(DOCUMENT TEXT begins)

Italy was a wild ride before the trip even started. My entire life, I looked forward to studying abroad in college. I had been trying to study abroad since my sophomore year, but my dream of summer in Scandinavia was crushed by the start of the pandemic. I remained hopeful that I would get the opportunity during my junior spring semester, but as the end of the pandemic seemed less and less near, programs were getting canceled. After switching programs in 3 different countries, my last hope for a program got canceled because UNC did not want the liability of sponsoring the trip. After looking at my other options, I knew that my only choice was to unenroll from Carolina and direct enroll at the only university that would let us in the country. I posted on my Instagram story about the opportunity, got a few other guys from my school on board, signed over my lease, and hopped on a plane to Florence.
Living in Italy during the pandemic was a wild ride because the borders were closed to anyone except for citizens and students. This meant that some of the world’s most touristy locations were completely empty for the first time. This gave us such a unique local experience that I knew would never exist again, but we also had to juggle the changing daily national mandates. Italy would go through periods of lockdown where you would not be allowed to leave your house unless you were getting groceries or exercising. I spent most of these days going on long runs, exploring the Tuscan countryside, and reading along the Arno River. For most of my time abroad, it was illegal to travel between different regions. This meant that when we were finally able to travel, we took advantage of every day outside of the classroom.
I was able to roam Florence like it was my own, take classes in some of the most beautiful buildings around the city, and explore other regions on the weekends. Our first adventure was to Rome, which had such a different feel than the older traditional city of Venice but had me completely nerding out about all the places I had learned about in my high school Latin classes. Next was Venice which was weirdly the sleepiest city (until we arrived). This short trip included plenty of Carbonara and a midnight jump in the canal which made for one of my fondest memories. The Amalfi Coast was a dream beach trip. Imagine five college kids in a new BMW blasting music with the windows down along the Italian coast. Plus, driving through Pompeii on the way there was pretty cool.
My favorite trip and most cherished memories were in Cinque Terre. This is a string of 5 seaside villages connected by cliffside trails and the most amazing food. That weekend turned into 50,000 steps, 4,500 feet, and 20 miles split up by swimming and gelato. It was such a breath of fresh air to get away from the urban environment and out into nature to appease my “granola” side.
Italy provided me with tremendous personal growth. I learned a lot about the beauty of spending time with yourself and how fun it can be to explore on your own, along with the attributes I look for in a travel partner. I really learned the lesson that there is no better person to do the things you want to do than with yourself because you will always want to do the same things! 🙂 Overall, these months abroad showed me the beauty of immersing yourself in a culture with a slower lifestyle and taking in the beauty of every moment. I can now understand why Italians seem to live longer (despite the fatty meals and truckloads of cigarettes). They focus on working to live, putting aside time for loved ones, and taking in the finer things in life, and I enjoyed getting a taste of all of it.

(DOCUMENT TEXT ends)
(INFORMATION SUPPLIED begins)

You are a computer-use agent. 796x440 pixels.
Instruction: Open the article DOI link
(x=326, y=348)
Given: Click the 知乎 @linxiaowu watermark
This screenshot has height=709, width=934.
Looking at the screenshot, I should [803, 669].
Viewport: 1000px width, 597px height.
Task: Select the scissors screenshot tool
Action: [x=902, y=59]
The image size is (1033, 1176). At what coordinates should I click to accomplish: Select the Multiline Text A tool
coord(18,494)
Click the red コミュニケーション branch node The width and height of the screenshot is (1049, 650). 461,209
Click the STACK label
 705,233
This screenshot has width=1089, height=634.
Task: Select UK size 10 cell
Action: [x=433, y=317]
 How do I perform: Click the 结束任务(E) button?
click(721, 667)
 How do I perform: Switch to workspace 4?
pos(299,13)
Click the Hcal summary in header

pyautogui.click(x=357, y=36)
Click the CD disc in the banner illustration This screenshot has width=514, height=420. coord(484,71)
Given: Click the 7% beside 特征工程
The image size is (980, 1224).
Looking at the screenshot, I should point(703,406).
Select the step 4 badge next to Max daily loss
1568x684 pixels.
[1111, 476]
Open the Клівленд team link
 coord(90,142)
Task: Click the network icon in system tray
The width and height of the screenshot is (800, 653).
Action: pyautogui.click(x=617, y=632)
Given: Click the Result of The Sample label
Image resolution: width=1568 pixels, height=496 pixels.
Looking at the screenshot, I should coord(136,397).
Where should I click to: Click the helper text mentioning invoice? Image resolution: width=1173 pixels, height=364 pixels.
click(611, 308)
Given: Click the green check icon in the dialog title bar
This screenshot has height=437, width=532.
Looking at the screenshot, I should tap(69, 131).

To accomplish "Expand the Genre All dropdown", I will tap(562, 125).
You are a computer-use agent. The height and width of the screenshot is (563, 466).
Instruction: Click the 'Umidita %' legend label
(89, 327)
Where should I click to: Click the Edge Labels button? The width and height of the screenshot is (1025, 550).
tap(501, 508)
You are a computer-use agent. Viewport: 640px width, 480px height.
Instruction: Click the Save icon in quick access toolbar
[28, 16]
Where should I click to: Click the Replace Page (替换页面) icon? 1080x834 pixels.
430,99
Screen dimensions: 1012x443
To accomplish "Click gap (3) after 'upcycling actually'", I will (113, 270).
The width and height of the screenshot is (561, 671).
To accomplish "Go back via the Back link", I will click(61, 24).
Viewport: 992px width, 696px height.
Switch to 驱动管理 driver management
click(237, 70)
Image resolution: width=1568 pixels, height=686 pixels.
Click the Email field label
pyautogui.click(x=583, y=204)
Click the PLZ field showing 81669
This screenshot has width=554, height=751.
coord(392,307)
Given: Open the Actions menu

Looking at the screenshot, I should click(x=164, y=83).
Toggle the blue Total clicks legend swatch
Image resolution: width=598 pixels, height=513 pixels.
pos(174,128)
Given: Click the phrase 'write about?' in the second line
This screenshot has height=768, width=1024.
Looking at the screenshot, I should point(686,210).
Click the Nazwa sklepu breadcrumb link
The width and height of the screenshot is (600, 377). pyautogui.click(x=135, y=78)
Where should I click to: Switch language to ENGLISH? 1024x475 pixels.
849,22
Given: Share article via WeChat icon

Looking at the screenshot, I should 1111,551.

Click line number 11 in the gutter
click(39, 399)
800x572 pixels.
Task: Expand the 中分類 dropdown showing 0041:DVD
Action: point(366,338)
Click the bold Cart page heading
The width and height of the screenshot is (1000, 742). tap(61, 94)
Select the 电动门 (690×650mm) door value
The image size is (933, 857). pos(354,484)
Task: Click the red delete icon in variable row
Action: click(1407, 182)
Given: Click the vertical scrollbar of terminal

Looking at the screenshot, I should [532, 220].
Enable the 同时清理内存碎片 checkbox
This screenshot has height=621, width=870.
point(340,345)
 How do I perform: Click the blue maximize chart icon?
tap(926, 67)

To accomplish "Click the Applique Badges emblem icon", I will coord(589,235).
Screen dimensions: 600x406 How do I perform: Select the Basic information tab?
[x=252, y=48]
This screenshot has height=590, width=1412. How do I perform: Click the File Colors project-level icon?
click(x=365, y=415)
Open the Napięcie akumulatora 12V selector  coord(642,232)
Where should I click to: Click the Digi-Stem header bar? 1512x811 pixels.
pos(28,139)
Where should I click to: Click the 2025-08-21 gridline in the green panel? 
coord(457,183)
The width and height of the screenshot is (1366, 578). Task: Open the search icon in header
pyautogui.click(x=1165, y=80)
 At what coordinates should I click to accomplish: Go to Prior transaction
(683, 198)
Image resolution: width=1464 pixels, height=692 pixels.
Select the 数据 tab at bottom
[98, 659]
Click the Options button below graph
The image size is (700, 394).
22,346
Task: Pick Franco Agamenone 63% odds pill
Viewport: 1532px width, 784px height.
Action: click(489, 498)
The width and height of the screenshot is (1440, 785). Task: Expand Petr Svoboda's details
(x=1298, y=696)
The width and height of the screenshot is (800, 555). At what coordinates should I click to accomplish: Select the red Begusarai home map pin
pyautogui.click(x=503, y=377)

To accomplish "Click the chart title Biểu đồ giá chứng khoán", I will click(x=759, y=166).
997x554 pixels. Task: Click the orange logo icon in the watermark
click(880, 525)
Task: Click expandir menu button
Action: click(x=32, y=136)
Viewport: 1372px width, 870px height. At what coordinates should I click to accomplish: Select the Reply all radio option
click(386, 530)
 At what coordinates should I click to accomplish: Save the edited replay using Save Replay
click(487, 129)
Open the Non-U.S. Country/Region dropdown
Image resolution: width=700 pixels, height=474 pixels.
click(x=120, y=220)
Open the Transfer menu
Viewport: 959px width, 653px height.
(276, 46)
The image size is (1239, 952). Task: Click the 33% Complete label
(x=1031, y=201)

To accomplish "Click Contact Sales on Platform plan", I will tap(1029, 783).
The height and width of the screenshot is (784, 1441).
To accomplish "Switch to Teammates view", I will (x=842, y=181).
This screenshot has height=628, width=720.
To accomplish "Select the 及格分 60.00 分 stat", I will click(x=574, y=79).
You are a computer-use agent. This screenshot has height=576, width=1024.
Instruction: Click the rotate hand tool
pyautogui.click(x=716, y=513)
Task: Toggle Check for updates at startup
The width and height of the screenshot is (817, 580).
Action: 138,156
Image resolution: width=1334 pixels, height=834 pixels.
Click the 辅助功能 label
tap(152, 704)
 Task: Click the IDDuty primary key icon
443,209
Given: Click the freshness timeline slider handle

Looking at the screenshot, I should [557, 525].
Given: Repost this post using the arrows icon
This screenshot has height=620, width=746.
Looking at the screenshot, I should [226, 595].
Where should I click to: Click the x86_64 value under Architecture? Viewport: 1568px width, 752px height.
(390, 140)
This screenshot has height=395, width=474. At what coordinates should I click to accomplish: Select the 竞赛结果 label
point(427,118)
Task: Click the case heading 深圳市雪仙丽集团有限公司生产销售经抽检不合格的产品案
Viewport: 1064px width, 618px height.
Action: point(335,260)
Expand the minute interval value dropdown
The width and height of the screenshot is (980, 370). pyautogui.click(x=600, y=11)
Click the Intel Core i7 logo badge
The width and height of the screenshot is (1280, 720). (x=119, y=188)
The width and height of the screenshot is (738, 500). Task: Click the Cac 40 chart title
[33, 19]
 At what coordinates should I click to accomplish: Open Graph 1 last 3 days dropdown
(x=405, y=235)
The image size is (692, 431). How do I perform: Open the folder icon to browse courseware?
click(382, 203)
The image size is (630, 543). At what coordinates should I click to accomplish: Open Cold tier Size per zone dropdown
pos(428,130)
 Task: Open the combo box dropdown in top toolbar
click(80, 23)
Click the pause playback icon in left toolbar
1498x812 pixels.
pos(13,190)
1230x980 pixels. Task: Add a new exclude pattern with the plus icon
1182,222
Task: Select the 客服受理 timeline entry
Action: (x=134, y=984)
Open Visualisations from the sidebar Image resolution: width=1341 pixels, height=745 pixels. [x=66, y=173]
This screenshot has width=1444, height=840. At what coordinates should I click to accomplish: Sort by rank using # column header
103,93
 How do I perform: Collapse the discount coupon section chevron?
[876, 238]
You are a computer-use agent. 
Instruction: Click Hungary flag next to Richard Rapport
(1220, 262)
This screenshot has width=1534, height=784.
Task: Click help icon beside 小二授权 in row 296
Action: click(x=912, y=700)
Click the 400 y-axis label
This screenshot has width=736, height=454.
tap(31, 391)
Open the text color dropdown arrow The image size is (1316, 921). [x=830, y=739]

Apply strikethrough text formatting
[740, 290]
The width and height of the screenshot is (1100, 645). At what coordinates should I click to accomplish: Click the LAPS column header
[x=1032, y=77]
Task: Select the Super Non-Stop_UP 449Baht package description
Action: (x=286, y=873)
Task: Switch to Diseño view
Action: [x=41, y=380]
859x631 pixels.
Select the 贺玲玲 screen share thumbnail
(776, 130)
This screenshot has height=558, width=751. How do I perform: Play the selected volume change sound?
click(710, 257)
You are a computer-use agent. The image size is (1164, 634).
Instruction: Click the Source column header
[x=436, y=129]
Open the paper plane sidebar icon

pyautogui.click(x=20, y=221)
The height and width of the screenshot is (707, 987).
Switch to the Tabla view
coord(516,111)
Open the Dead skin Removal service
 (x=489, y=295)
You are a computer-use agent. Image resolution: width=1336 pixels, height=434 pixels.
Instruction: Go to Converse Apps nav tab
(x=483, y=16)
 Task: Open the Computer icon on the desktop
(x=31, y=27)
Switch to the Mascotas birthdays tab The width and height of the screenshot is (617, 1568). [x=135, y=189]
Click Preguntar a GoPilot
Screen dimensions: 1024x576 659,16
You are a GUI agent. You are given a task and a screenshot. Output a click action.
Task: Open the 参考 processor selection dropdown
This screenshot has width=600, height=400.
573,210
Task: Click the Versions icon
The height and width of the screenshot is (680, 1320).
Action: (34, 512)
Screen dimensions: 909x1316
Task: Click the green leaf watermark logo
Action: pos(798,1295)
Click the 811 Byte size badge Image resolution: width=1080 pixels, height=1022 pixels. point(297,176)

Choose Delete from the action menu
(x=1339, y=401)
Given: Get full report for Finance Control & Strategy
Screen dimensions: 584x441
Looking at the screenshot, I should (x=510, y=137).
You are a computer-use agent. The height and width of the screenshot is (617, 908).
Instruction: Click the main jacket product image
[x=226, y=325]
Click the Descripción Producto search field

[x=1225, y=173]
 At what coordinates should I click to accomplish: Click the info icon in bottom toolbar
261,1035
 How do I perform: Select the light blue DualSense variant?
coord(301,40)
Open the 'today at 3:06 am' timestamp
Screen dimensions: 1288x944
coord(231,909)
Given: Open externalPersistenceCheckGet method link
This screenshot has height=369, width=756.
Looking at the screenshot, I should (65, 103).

(INFORMATION SUPPLIED ends)

EXERCISE — Reproduce word for word the passage of the essay about studying abroad in Italy, starting with "Italy provided me" and going on through "of all of it.".

TASK ANSWER —
Italy provided me with tremendous personal growth. I learned a lot about the beauty of spending time with yourself and how fun it can be to explore on your own, along with the attributes I look for in a travel partner. I really learned the lesson that there is no better person to do the things you want to do than with yourself because you will always want to do the same things! 🙂 Overall, these months abroad showed me the beauty of immersing yourself in a culture with a slower lifestyle and taking in the beauty of every moment. I can now understand why Italians seem to live longer (despite the fatty meals and truckloads of cigarettes). They focus on working to live, putting aside time for loved ones, and taking in the finer things in life, and I enjoyed getting a taste of all of it.